= Material shown =

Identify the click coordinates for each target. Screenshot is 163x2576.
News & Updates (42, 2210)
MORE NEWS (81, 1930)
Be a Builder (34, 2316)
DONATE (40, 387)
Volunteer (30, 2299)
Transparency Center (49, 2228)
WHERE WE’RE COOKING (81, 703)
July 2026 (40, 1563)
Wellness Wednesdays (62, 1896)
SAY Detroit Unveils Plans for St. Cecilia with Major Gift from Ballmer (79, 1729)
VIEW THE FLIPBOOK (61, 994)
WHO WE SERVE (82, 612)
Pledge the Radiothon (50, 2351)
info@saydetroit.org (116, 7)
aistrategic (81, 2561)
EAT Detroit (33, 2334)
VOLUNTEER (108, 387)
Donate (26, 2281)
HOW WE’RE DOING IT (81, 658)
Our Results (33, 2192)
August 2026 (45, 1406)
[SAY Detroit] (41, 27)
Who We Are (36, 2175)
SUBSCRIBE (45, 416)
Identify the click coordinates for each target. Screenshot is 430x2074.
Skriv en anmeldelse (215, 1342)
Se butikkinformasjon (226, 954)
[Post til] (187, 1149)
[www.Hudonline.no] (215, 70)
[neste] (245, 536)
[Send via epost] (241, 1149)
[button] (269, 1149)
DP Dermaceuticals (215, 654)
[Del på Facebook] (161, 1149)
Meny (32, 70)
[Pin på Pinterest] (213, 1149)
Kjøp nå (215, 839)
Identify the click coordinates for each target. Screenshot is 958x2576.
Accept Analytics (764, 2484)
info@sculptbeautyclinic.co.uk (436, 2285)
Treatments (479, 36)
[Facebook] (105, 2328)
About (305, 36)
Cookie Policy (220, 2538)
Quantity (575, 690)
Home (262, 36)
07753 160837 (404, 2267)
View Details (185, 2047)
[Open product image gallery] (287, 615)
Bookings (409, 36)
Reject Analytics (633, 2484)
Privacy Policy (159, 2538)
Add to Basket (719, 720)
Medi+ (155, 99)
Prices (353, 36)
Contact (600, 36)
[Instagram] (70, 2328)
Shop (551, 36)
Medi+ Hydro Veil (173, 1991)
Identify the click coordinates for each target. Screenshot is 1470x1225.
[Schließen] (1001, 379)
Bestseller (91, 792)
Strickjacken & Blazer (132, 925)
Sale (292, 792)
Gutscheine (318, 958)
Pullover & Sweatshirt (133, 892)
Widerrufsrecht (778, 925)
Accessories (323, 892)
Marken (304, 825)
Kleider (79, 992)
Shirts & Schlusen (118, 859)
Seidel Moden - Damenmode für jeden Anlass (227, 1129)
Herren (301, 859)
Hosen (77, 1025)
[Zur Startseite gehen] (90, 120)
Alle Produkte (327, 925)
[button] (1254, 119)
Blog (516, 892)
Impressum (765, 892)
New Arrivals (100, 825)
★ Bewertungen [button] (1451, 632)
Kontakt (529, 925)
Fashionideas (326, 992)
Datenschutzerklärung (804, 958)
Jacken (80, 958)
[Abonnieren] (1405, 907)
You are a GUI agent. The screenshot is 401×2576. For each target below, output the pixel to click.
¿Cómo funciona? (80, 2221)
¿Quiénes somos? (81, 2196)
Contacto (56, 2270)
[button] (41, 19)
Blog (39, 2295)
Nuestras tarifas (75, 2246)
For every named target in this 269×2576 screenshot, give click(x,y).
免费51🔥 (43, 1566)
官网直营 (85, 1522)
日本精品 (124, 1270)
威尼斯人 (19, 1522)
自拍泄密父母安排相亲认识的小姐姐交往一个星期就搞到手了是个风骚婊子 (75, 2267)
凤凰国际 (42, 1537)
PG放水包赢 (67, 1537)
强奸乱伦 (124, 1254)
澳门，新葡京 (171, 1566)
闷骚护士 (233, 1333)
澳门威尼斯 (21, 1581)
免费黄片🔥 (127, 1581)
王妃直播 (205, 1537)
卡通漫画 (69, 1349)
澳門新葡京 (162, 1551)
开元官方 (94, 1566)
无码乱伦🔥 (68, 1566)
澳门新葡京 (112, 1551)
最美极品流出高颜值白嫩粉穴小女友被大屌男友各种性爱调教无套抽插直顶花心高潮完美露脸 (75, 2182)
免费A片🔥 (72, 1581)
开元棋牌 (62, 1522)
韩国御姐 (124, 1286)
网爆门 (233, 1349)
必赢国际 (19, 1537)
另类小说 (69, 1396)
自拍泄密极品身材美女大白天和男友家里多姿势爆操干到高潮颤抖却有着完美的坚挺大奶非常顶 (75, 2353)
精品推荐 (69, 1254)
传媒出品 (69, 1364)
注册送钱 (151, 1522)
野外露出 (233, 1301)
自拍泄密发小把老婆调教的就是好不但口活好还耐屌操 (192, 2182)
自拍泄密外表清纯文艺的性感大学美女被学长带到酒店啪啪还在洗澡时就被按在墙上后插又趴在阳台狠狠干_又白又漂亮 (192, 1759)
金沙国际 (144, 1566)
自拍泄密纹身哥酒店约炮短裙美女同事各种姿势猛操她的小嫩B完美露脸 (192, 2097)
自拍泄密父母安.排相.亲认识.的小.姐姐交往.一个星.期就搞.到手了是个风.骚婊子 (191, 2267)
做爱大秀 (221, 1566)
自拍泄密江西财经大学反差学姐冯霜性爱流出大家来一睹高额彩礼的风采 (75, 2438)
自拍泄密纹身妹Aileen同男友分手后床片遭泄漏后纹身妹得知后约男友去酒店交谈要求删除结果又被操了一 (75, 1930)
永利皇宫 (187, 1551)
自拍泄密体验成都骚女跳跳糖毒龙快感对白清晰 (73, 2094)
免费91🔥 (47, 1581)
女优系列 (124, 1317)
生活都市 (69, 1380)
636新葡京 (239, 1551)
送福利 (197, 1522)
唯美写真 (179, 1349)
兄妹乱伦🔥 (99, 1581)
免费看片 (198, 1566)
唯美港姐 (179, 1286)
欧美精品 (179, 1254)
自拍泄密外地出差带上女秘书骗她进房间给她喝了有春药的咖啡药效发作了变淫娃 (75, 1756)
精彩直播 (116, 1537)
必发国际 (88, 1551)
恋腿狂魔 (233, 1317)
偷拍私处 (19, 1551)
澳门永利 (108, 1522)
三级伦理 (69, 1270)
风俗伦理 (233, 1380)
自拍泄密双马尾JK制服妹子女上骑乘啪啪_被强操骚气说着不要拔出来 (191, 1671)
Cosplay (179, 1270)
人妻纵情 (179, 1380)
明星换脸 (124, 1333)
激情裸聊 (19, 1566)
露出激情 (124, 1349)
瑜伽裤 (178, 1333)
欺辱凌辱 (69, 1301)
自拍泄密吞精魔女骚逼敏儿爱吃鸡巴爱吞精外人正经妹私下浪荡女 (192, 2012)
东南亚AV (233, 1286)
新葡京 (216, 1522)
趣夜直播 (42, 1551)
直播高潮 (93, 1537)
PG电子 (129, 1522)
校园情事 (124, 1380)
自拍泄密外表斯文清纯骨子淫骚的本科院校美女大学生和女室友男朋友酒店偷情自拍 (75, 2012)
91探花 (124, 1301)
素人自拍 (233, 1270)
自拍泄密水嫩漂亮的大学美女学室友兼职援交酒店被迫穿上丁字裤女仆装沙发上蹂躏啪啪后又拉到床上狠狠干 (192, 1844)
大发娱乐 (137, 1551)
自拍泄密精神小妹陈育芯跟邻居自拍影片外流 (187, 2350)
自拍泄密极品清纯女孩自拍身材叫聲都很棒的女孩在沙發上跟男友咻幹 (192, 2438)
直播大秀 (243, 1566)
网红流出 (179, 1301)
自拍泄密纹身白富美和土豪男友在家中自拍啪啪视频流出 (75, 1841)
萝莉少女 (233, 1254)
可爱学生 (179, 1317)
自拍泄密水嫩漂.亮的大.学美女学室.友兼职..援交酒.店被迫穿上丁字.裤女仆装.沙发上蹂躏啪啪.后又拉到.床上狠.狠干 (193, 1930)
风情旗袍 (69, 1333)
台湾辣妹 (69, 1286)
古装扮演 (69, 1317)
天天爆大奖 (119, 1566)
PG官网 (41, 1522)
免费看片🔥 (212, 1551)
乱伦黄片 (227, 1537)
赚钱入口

= Exercise brief =
Would you output, from the records above, exactly the run of lines that starts at the line containing "[button] (1451, 632)" and ends at the line containing "网红流出 (179, 1301)", and only that run?

= Completed task =
★ Bewertungen [button] (1451, 632)
Kontakt (529, 925)
Fashionideas (326, 992)
Datenschutzerklärung (804, 958)
Jacken (80, 958)
[Abonnieren] (1405, 907)
You are a GUI agent. The screenshot is 401×2576. For each target below, output the pixel to click.
¿Cómo funciona? (80, 2221)
¿Quiénes somos? (81, 2196)
Contacto (56, 2270)
[button] (41, 19)
Blog (39, 2295)
Nuestras tarifas (75, 2246)
For every named target in this 269×2576 screenshot, give click(x,y).
免费51🔥 (43, 1566)
官网直营 (85, 1522)
日本精品 (124, 1270)
威尼斯人 (19, 1522)
自拍泄密父母安排相亲认识的小姐姐交往一个星期就搞到手了是个风骚婊子 (75, 2267)
凤凰国际 (42, 1537)
PG放水包赢 (67, 1537)
强奸乱伦 (124, 1254)
澳门，新葡京 (171, 1566)
闷骚护士 (233, 1333)
澳门威尼斯 (21, 1581)
免费黄片🔥 (127, 1581)
王妃直播 (205, 1537)
卡通漫画 (69, 1349)
澳門新葡京 (162, 1551)
开元官方 (94, 1566)
无码乱伦🔥 (68, 1566)
澳门新葡京 (112, 1551)
最美极品流出高颜值白嫩粉穴小女友被大屌男友各种性爱调教无套抽插直顶花心高潮完美露脸 (75, 2182)
免费A片🔥 (72, 1581)
开元棋牌 (62, 1522)
韩国御姐 (124, 1286)
网爆门 (233, 1349)
必赢国际 (19, 1537)
另类小说 (69, 1396)
自拍泄密极品身材美女大白天和男友家里多姿势爆操干到高潮颤抖却有着完美的坚挺大奶非常顶 (75, 2353)
精品推荐 (69, 1254)
传媒出品 (69, 1364)
注册送钱 (151, 1522)
野外露出 (233, 1301)
自拍泄密发小把老婆调教的就是好不但口活好还耐屌操 (192, 2182)
自拍泄密外表清纯文艺的性感大学美女被学长带到酒店啪啪还在洗澡时就被按在墙上后插又趴在阳台狠狠干_又白又漂亮 (192, 1759)
金沙国际 (144, 1566)
自拍泄密纹身哥酒店约炮短裙美女同事各种姿势猛操她的小嫩B完美露脸 (192, 2097)
自拍泄密父母安.排相.亲认识.的小.姐姐交往.一个星.期就搞.到手了是个风.骚婊子 (191, 2267)
做爱大秀 (221, 1566)
自拍泄密江西财经大学反差学姐冯霜性爱流出大家来一睹高额彩礼的风采 (75, 2438)
自拍泄密纹身妹Aileen同男友分手后床片遭泄漏后纹身妹得知后约男友去酒店交谈要求删除结果又被操了一 (75, 1930)
永利皇宫 (187, 1551)
自拍泄密体验成都骚女跳跳糖毒龙快感对白清晰 (73, 2094)
免费91🔥 (47, 1581)
女优系列 (124, 1317)
生活都市 (69, 1380)
636新葡京 (239, 1551)
送福利 (197, 1522)
唯美写真 (179, 1349)
兄妹乱伦🔥 (99, 1581)
免费看片 (198, 1566)
唯美港姐 (179, 1286)
欧美精品 (179, 1254)
自拍泄密外地出差带上女秘书骗她进房间给她喝了有春药的咖啡药效发作了变淫娃 (75, 1756)
精彩直播 (116, 1537)
必发国际 (88, 1551)
恋腿狂魔 (233, 1317)
偷拍私处 (19, 1551)
澳门永利 (108, 1522)
三级伦理 (69, 1270)
风俗伦理 (233, 1380)
自拍泄密双马尾JK制服妹子女上骑乘啪啪_被强操骚气说着不要拔出来 (191, 1671)
Cosplay (179, 1270)
人妻纵情 (179, 1380)
明星换脸 (124, 1333)
激情裸聊 (19, 1566)
露出激情 (124, 1349)
瑜伽裤 (178, 1333)
欺辱凌辱 (69, 1301)
自拍泄密吞精魔女骚逼敏儿爱吃鸡巴爱吞精外人正经妹私下浪荡女 (192, 2012)
东南亚AV (233, 1286)
新葡京 (216, 1522)
趣夜直播 (42, 1551)
直播高潮 (93, 1537)
PG电子 (129, 1522)
校园情事 (124, 1380)
自拍泄密外表斯文清纯骨子淫骚的本科院校美女大学生和女室友男朋友酒店偷情自拍 (75, 2012)
91探花 (124, 1301)
素人自拍 (233, 1270)
自拍泄密水嫩漂亮的大学美女学室友兼职援交酒店被迫穿上丁字裤女仆装沙发上蹂躏啪啪后又拉到床上狠狠干 (192, 1844)
大发娱乐 (137, 1551)
自拍泄密精神小妹陈育芯跟邻居自拍影片外流 (187, 2350)
自拍泄密极品清纯女孩自拍身材叫聲都很棒的女孩在沙發上跟男友咻幹 (192, 2438)
直播大秀 (243, 1566)
网红流出 (179, 1301)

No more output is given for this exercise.